As a reaction to these comments House of Representative territorial delegate George Poindexter of Mississippi accused Quincy of treason. This resulted in a vote that Quincy won by a narrow margin of 56-53. With vindication Quincy continued;

Louisiana statehood would produce states that were free "from their moral obligation, and that, as it will be the right of all, so it will be the duty of some, to prepare, definitely, for a separation: amicably if they can, violently if they must!

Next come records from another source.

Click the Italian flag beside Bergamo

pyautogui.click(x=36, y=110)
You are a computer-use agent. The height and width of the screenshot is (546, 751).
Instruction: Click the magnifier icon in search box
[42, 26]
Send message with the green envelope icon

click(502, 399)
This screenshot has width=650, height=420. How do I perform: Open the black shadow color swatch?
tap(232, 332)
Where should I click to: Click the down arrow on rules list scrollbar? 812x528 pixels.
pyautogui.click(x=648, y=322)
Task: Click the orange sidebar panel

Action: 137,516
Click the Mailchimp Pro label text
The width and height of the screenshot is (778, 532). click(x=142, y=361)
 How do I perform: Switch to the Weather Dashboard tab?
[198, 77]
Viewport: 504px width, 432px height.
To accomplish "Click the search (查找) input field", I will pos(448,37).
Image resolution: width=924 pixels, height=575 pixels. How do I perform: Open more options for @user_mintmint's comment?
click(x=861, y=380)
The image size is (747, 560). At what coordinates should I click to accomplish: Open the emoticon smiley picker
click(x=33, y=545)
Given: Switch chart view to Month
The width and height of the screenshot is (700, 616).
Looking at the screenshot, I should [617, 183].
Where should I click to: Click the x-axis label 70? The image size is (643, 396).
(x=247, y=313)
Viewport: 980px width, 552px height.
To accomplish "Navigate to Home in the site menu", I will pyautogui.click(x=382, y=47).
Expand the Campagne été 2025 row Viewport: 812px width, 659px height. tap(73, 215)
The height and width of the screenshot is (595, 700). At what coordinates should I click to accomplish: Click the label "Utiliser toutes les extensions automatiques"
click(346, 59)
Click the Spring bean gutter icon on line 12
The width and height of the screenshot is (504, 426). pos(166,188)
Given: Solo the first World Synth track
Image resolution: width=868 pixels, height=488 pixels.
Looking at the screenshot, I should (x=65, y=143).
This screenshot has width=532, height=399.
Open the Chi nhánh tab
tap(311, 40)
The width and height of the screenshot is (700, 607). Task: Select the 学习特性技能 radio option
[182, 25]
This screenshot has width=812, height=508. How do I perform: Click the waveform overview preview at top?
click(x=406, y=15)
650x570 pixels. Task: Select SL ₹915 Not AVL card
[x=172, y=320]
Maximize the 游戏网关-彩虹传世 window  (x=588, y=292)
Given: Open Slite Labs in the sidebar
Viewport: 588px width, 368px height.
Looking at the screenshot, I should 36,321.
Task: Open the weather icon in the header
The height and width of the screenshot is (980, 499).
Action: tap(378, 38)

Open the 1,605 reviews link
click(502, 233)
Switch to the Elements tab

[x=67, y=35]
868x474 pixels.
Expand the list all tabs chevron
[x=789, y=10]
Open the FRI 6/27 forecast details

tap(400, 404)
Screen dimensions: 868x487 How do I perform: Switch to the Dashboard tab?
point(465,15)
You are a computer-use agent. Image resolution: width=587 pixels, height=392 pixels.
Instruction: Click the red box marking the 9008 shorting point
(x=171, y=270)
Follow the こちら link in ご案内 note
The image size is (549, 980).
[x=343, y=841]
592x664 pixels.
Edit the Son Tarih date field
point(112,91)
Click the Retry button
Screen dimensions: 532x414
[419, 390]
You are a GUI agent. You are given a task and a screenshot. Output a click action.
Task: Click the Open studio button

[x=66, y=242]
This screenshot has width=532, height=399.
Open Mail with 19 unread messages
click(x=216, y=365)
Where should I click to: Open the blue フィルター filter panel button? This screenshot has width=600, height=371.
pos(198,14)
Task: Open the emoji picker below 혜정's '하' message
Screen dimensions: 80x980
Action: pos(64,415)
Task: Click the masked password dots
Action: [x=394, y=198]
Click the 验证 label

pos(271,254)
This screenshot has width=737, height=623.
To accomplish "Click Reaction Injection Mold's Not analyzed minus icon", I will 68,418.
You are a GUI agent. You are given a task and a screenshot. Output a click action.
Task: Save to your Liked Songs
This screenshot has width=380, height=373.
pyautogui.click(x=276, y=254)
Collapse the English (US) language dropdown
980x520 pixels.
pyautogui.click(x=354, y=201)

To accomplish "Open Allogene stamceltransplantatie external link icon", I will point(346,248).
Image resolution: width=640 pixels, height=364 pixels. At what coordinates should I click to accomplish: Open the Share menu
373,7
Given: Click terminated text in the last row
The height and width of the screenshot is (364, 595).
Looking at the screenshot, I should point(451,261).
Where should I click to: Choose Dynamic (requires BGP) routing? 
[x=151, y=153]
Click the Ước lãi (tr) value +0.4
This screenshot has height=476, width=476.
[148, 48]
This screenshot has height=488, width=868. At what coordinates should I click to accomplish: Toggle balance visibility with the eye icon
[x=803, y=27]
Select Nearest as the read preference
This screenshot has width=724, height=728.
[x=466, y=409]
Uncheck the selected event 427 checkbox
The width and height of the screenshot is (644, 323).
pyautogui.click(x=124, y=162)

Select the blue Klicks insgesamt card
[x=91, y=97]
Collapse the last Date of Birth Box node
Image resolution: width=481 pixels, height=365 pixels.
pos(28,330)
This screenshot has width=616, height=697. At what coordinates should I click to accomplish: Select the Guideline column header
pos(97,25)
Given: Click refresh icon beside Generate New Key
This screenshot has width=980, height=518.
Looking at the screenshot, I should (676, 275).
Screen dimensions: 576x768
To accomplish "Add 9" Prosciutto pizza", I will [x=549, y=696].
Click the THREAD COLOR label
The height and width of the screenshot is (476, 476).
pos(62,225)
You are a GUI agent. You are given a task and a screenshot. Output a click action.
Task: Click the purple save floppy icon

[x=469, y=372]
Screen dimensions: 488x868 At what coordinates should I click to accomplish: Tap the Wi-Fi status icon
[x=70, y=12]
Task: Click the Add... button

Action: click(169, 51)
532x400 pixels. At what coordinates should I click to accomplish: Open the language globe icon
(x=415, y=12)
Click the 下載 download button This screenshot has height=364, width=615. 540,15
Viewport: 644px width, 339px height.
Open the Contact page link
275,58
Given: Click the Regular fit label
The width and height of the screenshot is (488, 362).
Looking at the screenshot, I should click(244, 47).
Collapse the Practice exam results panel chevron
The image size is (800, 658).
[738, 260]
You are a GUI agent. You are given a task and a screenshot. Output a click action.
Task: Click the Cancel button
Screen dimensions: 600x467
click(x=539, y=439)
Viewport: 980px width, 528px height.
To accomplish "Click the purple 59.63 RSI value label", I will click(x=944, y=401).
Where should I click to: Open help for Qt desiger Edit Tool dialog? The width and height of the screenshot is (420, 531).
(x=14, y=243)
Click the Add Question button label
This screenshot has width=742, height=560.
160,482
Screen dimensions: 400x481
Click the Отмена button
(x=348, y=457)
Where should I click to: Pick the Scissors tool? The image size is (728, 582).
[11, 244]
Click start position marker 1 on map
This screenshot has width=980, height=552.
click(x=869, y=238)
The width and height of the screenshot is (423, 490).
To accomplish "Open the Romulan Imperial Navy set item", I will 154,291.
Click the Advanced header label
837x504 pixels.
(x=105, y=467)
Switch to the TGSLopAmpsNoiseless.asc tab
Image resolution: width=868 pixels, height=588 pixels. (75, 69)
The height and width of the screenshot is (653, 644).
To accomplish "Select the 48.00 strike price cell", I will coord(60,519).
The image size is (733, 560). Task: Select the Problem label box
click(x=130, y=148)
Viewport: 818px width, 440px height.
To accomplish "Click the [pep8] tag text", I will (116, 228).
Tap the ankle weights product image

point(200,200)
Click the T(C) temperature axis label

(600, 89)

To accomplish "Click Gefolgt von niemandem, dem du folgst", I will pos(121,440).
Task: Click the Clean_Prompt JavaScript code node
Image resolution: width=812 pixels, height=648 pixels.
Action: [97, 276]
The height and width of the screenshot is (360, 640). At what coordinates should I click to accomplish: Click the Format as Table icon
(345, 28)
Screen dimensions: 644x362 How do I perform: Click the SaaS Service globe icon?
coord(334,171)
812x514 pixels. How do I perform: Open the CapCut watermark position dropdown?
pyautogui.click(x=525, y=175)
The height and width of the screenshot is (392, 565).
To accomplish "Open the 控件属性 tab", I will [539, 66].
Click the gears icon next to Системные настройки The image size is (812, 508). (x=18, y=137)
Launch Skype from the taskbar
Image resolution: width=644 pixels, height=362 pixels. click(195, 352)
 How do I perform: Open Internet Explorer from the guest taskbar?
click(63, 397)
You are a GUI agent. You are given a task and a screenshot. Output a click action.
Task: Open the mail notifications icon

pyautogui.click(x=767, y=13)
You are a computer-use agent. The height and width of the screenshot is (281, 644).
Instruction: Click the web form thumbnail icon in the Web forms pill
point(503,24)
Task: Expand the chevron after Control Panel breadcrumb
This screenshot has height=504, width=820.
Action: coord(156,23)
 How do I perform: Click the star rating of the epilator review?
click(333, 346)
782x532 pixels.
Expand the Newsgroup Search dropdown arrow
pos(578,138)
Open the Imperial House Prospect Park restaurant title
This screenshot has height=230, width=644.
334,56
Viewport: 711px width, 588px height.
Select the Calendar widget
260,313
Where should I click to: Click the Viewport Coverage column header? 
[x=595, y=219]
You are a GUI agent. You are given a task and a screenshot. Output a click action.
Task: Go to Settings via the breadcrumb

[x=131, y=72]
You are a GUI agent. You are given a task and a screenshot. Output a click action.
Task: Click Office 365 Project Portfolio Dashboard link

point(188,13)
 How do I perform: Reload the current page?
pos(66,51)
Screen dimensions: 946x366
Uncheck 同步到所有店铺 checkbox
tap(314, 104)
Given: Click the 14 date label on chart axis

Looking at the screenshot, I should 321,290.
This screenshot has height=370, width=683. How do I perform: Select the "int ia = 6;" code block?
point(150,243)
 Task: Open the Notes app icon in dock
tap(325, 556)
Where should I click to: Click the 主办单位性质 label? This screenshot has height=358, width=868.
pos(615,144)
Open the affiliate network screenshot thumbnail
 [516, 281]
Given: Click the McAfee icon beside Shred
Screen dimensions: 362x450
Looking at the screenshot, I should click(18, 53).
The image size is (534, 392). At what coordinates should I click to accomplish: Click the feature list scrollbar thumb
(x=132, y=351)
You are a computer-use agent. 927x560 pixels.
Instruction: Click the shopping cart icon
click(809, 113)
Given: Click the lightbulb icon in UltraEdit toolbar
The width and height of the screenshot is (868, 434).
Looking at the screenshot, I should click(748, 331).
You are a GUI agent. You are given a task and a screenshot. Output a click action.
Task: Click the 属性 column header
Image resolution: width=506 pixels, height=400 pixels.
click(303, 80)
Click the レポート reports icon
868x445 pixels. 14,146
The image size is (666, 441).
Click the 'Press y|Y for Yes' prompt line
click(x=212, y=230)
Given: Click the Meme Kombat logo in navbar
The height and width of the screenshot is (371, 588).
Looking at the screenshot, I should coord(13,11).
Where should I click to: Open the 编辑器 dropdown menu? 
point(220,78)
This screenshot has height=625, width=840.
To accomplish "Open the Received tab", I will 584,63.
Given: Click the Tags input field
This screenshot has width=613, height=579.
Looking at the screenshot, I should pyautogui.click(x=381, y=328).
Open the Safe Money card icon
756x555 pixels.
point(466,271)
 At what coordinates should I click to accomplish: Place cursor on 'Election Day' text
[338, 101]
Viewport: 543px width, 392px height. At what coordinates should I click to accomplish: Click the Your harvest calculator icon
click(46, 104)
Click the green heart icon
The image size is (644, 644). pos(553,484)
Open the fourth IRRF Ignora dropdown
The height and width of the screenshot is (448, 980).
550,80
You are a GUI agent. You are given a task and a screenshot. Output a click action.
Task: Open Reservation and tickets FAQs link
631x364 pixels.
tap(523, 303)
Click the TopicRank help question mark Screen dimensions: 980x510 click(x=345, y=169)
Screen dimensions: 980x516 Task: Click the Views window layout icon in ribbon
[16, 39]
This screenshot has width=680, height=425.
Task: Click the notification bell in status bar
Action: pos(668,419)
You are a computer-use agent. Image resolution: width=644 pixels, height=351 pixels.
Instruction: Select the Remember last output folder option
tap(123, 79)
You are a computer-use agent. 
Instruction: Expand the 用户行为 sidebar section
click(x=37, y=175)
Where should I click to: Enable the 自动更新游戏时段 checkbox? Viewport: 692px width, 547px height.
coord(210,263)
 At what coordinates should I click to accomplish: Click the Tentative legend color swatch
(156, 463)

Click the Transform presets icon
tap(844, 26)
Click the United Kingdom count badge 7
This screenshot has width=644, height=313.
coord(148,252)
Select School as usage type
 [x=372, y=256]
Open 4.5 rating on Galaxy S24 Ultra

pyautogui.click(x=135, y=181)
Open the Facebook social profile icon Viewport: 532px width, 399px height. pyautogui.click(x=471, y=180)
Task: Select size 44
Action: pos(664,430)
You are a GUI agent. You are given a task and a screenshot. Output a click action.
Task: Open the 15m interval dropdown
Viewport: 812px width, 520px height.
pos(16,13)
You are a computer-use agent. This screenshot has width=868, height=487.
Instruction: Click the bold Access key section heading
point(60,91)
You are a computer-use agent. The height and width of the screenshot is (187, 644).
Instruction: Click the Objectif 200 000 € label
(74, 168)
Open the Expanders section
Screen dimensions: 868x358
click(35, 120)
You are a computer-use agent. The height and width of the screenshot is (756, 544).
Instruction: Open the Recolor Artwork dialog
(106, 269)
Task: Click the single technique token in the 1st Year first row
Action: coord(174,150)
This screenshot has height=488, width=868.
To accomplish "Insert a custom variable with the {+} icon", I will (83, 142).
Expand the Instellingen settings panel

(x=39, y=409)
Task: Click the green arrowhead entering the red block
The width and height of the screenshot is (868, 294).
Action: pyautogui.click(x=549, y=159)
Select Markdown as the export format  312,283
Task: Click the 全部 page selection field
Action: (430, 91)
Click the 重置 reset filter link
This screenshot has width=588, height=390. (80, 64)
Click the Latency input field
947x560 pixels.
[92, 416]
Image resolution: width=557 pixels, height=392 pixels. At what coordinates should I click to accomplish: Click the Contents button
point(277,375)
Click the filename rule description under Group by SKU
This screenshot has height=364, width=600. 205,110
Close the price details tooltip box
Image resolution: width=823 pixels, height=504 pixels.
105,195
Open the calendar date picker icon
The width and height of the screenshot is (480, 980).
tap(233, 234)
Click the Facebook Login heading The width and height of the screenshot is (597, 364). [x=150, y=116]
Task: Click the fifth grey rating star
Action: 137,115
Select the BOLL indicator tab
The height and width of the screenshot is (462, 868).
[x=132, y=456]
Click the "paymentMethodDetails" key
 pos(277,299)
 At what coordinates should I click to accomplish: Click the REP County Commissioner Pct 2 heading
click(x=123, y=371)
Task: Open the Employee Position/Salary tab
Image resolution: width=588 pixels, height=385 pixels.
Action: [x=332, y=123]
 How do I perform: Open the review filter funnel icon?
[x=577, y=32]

After much heated debate, the bill being passed back and forth between the House and Senate over seven times, an agreement was reached, a resolution signed, and a joint conference committee passed an identical bill April 6, 1812. The ninth anniversary of the Louisiana Purchase of April 30, 1812, was chosen to be the date of admittance. The name of the first new state west of the Mississippi was to be called "Louisiana". The issue of West Florida was solved with statehood but the western border dispute remained unresolved until the Adams–Onís Treaty of 1819.

==Constitutions==

===Louisiana Constitution of 1812===
The first constitution was made after the Constitution of Kentucky with three stark differences. A Bill of Rights was not included, the system of law was (and still is) based on Civil law instead of English Common law, and the use of parishes instead of counties. The first constitution was drafted on January 22, 1812, and Louisiana became a U.S. State on April 30, 1812.

====Antebellum period====
In Louisiana, the period of time from 1812 until the start of the American Civil War is considered to be the antebellum period, although some use 1789 as the beginning. The period gave renewed fever to abolitionists and in 1814 the founding of the Manumission Society of Tennessee furthered anti-slavery sentiment.

According to the Constitution of 1812, originally called the Constitution or Form of Government of the State of Louisiana, that while the candidates for governor would be voted upon, the constitution provided that the legislature chose from the two who received the most votes.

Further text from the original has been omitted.